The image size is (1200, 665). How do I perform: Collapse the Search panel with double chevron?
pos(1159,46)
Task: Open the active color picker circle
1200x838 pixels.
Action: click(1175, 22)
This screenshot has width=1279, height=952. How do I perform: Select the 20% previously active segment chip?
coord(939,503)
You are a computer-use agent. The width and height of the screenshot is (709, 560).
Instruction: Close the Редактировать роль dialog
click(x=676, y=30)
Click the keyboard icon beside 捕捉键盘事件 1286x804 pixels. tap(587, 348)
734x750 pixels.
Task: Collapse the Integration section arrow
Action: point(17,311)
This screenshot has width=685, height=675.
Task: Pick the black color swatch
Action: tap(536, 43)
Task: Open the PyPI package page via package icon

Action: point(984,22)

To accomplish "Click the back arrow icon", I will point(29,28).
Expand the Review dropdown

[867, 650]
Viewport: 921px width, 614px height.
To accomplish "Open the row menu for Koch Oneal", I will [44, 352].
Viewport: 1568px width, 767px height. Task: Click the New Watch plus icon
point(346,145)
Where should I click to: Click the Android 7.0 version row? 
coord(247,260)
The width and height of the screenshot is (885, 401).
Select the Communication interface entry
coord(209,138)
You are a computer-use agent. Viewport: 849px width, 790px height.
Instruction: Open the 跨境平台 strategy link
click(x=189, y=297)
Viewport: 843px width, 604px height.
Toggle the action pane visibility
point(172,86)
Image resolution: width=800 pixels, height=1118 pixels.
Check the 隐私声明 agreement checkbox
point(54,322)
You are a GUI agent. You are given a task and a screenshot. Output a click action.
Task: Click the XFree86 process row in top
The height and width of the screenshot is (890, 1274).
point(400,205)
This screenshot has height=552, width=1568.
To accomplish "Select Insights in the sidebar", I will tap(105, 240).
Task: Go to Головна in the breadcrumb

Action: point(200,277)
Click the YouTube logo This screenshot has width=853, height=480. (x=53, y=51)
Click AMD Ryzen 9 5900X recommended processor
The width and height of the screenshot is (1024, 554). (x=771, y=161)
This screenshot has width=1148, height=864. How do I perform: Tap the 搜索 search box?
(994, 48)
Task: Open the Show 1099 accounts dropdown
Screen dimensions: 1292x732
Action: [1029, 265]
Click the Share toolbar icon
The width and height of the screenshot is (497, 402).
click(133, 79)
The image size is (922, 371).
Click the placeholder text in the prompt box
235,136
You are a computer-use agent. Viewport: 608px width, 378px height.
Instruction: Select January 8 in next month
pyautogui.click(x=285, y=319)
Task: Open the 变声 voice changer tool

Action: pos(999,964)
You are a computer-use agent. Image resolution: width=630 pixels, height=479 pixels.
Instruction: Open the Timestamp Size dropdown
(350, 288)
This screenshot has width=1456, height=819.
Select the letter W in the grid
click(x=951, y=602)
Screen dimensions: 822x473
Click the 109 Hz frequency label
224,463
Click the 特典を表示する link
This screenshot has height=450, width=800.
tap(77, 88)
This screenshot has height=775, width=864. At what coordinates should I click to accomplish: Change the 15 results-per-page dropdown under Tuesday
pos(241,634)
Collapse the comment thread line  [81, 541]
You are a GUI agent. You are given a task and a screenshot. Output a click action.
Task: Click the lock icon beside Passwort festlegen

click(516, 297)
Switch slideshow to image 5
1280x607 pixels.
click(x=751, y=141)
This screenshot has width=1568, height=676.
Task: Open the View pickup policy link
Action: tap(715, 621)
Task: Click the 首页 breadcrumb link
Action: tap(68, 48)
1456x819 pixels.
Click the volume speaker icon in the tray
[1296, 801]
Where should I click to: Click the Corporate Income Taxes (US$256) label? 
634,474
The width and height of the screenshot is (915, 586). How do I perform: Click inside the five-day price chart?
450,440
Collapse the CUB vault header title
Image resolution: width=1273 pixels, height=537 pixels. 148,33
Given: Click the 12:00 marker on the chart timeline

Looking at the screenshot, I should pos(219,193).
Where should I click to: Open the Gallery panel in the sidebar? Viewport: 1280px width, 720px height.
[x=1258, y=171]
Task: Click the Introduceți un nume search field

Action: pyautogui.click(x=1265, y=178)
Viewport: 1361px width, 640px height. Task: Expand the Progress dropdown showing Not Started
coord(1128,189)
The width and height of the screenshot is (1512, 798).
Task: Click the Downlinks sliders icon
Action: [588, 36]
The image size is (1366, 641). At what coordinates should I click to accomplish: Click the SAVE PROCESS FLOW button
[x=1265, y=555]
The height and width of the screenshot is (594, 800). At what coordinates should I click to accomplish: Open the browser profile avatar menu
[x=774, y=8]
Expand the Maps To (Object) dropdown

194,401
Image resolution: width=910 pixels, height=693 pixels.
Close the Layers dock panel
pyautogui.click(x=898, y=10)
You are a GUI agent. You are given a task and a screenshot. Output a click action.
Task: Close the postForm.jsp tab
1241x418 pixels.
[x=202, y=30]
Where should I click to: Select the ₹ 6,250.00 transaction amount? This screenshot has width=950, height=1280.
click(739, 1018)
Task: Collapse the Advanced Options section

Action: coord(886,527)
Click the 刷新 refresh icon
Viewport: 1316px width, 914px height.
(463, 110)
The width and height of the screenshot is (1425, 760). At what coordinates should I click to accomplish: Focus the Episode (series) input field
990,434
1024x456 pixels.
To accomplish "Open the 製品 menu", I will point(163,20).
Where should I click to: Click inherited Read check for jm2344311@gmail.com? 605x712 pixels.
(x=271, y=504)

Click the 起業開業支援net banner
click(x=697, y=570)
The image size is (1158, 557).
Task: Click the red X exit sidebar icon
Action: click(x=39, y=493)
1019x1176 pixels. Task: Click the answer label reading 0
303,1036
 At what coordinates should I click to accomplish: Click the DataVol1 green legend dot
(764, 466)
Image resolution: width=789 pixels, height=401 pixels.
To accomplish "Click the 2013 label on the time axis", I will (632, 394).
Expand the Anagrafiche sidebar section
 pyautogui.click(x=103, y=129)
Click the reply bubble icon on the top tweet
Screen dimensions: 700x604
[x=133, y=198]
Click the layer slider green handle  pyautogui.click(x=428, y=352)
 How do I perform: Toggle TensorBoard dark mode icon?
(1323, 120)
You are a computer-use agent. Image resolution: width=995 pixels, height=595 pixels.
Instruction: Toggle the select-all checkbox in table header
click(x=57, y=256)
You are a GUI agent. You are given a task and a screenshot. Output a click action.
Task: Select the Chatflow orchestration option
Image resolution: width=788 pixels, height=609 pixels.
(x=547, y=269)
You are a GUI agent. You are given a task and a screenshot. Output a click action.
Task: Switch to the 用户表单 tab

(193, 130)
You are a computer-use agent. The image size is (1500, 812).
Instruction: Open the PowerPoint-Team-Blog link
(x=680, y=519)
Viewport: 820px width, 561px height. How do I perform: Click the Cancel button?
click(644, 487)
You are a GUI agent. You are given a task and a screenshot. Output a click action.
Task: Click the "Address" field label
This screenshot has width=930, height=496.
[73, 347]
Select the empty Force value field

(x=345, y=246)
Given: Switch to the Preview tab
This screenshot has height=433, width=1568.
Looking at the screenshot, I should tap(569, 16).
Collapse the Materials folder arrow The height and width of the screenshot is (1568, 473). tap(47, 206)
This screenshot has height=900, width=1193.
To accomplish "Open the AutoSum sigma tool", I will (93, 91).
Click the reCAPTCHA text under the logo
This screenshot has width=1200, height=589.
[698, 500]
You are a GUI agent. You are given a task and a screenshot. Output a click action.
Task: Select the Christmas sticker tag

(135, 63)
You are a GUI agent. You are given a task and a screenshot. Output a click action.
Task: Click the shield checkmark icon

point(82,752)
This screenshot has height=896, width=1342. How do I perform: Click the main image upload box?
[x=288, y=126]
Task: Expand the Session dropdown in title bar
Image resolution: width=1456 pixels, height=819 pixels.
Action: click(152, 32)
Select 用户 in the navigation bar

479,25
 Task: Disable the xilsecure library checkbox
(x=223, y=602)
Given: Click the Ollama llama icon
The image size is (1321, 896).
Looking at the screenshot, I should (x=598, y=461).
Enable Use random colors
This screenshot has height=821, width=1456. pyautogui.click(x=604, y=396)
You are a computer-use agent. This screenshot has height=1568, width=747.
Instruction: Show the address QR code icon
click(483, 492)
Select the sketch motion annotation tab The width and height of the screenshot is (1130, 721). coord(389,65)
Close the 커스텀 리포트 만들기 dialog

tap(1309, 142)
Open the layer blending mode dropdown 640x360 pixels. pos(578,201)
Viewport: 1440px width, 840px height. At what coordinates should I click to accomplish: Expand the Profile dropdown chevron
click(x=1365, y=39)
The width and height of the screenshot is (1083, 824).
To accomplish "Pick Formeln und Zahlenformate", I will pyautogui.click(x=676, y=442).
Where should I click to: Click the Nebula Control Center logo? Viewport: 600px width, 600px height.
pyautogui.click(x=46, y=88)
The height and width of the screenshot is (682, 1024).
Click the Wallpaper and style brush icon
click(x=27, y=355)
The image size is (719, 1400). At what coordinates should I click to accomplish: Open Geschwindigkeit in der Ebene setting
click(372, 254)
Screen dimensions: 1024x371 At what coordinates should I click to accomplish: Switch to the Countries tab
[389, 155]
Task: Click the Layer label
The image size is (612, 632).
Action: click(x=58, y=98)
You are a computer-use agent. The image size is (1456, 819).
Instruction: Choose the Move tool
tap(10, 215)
※
**INSTRUCTIONS TO FOLLOW**
In the records, switch "dropdown" to "menu" in everything from the line containing "Task: Go to Головна in the breadcrumb" down to the line containing "Looking at the screenshot, I should pos(219,193).", leaving all else unchanged, and give only those lines.

**TASK SOLUTION**
Task: Go to Головна in the breadcrumb

Action: point(200,277)
Click the YouTube logo This screenshot has width=853, height=480. (x=53, y=51)
Click AMD Ryzen 9 5900X recommended processor
The width and height of the screenshot is (1024, 554). (x=771, y=161)
This screenshot has width=1148, height=864. How do I perform: Tap the 搜索 search box?
(994, 48)
Task: Open the Show 1099 accounts menu
Screen dimensions: 1292x732
Action: [1029, 265]
Click the Share toolbar icon
The width and height of the screenshot is (497, 402).
click(133, 79)
The image size is (922, 371).
Click the placeholder text in the prompt box
235,136
You are a computer-use agent. Viewport: 608px width, 378px height.
Instruction: Select January 8 in next month
pyautogui.click(x=285, y=319)
Task: Open the 变声 voice changer tool

Action: pos(999,964)
You are a computer-use agent. Image resolution: width=630 pixels, height=479 pixels.
Instruction: Open the Timestamp Size menu
(350, 288)
This screenshot has width=1456, height=819.
Select the letter W in the grid
click(x=951, y=602)
Screen dimensions: 822x473
Click the 109 Hz frequency label
224,463
Click the 特典を表示する link
This screenshot has height=450, width=800.
tap(77, 88)
This screenshot has height=775, width=864. At what coordinates should I click to accomplish: Change the 15 results-per-page menu under Tuesday
pos(241,634)
Collapse the comment thread line  [81, 541]
You are a GUI agent. You are given a task and a screenshot. Output a click action.
Task: Click the lock icon beside Passwort festlegen

click(516, 297)
Switch slideshow to image 5
1280x607 pixels.
click(x=751, y=141)
This screenshot has width=1568, height=676.
Task: Open the View pickup policy link
Action: tap(715, 621)
Task: Click the 首页 breadcrumb link
Action: tap(68, 48)
1456x819 pixels.
Click the volume speaker icon in the tray
[1296, 801]
Where should I click to: Click the Corporate Income Taxes (US$256) label? 
634,474
The width and height of the screenshot is (915, 586). How do I perform: Click inside the five-day price chart?
450,440
Collapse the CUB vault header title
Image resolution: width=1273 pixels, height=537 pixels. 148,33
Given: Click the 12:00 marker on the chart timeline

Looking at the screenshot, I should pos(219,193).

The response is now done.